The argument is as follows. If there exists such a measure, let us say $\nu$, with Radon-Nykodim derivative \begin{equation} \frac{dP_{\theta}}{d\nu}=I_{(\theta-0.5,\theta+0.5)}(x) \end{equation}
then for each $t\geq 0$ there is a $\theta<t-0.5$ such that $P_\theta[[t,\infty)]=0$, which, along with the existence of the previous Radon-Nikodym derivative implies $\nu[[t,\infty)]=0$, which implies that $\nu[[0,\infty)]=0$. Following a symmetric argument, $\nu[(-\infty,0]]=0$ and then $\nu=0$.
Therefore, there is no such a measure $\nu$ that gives us the Radon-Nykodim derivative, which is requirement for the exponential family.
I am sure I am missing something.
Any hints?
The question in the post is not the question in the title.
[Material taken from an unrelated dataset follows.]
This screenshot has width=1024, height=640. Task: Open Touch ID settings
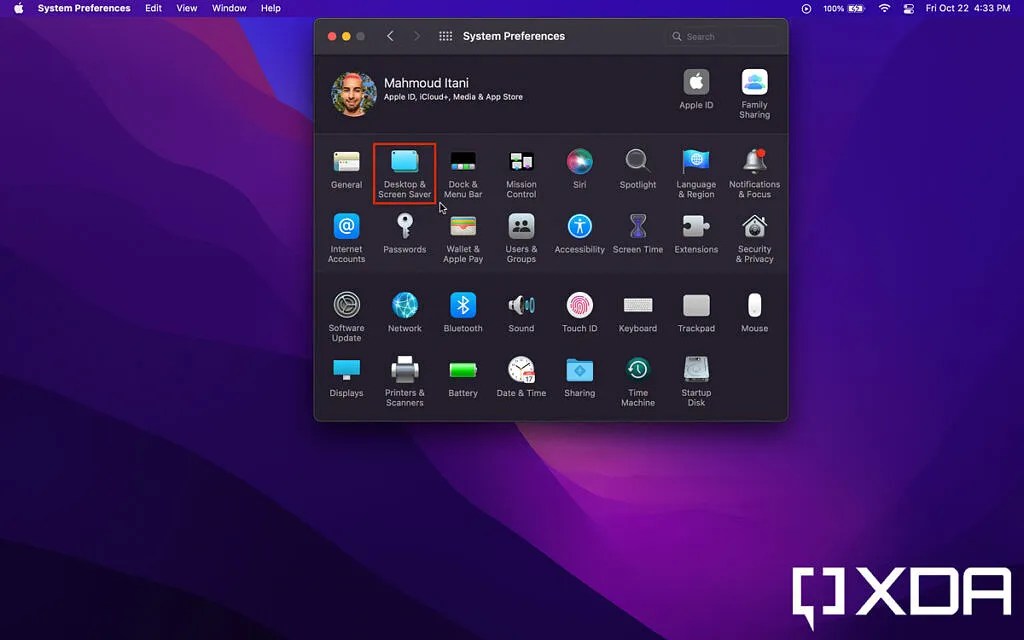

The answer to the question in the title is "yes, obviously" since for every $\theta$, $P_\theta\ll\lambda$ by definition. The answer to the question in the post is "no, $\mathcal P$ is not an exponential family". To see this, recall that the support of every measure in an exponential family does not depend on the measure, here $[h\ne0]$ should be independent of $\theta$.
But $P_0((1/2,1))=0$ while $P_1((1/2,1))\ne0$ hence $\mathcal P$ is not an exponential family. In fact, for every $t\ne s$, $\{P_t,P_s\}$ is not an exponential family.